With the pictures removed, retype the lines from the one holding "The height and" through the end of the records, exactly as written.

[Stored data]
★ ★ ★ ★ ★
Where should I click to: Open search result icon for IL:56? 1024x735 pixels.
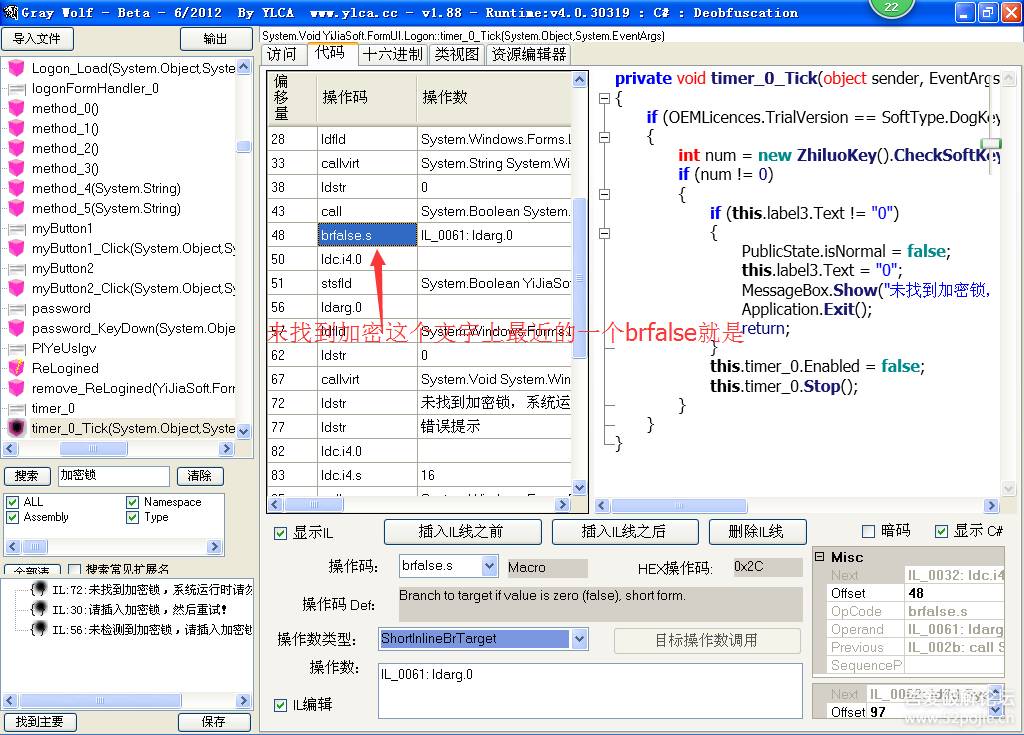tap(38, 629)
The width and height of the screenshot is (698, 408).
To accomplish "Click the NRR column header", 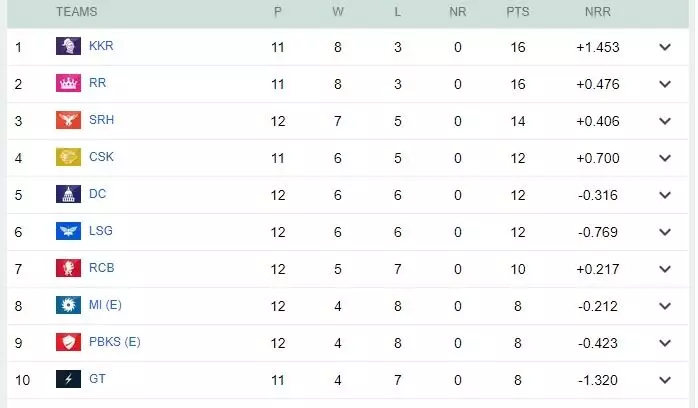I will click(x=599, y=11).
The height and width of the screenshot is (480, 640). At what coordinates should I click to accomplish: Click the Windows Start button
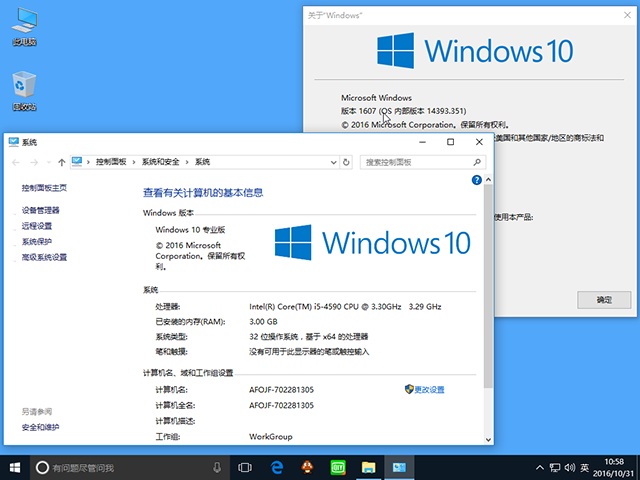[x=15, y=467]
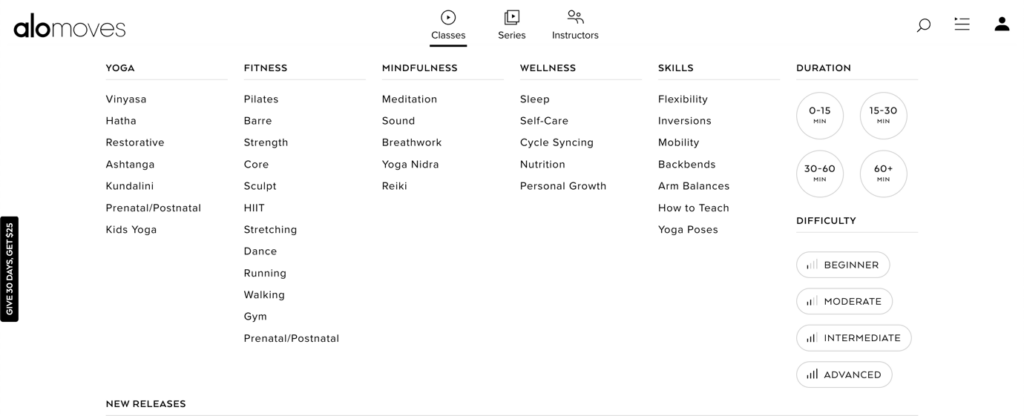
★ ★ ★ ★ ★
*Task output*.
The height and width of the screenshot is (480, 640). At what coordinates should I click to accomplish: Click the Windows Start button
[x=15, y=467]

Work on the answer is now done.